Exercise instructions: Search the records below for "status"; copy each line that has it.

Record set:
+---+

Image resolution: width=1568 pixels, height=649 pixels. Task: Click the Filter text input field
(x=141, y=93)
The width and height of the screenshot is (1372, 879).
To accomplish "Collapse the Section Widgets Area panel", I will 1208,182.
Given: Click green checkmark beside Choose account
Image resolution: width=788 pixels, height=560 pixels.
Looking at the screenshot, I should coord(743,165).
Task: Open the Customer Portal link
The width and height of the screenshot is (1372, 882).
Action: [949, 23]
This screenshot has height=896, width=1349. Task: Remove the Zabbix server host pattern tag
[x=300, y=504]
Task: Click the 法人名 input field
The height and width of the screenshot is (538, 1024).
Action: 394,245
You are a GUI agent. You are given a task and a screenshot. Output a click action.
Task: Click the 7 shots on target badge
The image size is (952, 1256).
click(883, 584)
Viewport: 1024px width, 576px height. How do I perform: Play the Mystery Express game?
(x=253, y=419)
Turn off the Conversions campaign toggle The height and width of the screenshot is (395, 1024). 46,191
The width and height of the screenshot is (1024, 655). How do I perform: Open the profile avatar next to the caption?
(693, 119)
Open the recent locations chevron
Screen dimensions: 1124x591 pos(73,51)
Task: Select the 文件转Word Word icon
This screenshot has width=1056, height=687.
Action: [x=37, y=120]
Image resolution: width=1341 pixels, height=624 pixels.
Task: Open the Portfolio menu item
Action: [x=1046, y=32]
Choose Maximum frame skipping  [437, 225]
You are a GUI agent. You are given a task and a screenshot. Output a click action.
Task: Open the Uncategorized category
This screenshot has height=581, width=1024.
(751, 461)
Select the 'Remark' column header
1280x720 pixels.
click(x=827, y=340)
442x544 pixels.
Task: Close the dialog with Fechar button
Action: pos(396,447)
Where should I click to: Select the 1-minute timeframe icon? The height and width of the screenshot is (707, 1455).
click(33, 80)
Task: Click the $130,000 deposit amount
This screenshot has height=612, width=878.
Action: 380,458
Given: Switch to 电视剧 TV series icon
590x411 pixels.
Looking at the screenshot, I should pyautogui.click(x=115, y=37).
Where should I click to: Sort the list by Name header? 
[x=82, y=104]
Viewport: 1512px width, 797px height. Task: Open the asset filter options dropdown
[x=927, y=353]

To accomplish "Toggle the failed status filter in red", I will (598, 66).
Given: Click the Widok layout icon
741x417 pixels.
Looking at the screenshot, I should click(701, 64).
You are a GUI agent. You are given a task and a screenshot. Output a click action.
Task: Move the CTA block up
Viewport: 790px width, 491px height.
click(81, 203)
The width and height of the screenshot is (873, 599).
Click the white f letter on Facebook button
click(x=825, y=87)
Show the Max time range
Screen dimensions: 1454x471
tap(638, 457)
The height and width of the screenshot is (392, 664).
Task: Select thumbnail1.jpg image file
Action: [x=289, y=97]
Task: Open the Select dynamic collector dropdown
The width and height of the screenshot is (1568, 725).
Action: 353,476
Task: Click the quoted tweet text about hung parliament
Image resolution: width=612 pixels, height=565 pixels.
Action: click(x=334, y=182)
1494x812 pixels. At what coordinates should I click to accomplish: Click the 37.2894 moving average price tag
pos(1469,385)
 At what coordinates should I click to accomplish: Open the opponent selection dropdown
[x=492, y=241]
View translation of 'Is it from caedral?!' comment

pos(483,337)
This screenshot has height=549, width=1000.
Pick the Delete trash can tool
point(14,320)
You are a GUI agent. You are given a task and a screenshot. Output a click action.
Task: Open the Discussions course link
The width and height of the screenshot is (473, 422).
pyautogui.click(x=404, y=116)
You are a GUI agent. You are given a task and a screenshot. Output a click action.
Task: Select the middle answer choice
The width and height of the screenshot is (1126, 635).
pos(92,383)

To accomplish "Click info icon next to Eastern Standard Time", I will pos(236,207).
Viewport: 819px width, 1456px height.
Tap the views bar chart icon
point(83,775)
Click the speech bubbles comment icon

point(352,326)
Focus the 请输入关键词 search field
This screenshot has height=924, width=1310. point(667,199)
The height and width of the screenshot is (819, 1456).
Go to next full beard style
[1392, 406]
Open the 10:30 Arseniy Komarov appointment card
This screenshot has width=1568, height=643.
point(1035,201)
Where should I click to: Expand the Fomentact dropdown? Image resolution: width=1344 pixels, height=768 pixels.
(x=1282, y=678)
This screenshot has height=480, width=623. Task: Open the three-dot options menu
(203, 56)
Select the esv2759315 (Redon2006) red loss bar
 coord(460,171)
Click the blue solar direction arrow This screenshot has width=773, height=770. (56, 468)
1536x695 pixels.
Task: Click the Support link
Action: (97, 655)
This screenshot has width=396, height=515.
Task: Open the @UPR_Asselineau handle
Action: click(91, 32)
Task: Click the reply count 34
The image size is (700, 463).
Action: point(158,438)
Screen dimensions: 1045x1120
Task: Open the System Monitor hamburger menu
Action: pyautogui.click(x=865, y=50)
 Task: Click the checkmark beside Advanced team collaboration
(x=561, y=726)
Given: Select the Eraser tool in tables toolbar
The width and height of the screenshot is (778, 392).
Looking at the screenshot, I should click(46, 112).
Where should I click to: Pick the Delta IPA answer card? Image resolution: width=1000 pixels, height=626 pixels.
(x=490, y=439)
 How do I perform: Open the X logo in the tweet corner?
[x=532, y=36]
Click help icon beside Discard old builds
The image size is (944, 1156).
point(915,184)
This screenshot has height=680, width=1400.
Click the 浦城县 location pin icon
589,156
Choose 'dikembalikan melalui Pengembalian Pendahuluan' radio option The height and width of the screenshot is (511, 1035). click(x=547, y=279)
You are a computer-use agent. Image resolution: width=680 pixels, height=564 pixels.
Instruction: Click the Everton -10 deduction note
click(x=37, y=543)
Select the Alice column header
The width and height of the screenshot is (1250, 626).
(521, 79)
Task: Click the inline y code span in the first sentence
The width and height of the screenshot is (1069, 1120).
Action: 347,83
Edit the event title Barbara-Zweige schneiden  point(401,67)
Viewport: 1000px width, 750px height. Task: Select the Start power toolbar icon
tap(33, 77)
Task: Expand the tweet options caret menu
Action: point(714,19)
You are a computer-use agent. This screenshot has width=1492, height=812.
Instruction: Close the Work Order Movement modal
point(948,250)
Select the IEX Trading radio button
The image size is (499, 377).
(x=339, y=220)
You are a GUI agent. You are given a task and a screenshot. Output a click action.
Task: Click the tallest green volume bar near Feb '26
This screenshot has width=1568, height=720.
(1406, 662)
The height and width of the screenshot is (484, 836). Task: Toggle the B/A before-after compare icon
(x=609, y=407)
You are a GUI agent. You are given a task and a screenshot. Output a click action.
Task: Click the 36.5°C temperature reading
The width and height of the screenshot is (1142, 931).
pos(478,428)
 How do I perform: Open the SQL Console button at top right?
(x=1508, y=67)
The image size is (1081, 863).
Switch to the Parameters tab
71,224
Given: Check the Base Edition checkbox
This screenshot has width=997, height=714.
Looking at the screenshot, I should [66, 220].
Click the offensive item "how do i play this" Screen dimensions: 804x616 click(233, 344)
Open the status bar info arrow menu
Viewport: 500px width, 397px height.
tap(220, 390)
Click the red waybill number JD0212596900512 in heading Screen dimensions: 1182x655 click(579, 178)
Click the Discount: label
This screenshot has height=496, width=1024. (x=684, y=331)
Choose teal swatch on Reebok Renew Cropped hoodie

+---+

Answer for the task:
To accomplish "Toggle the failed status filter in red", I will (598, 66).
Open the status bar info arrow menu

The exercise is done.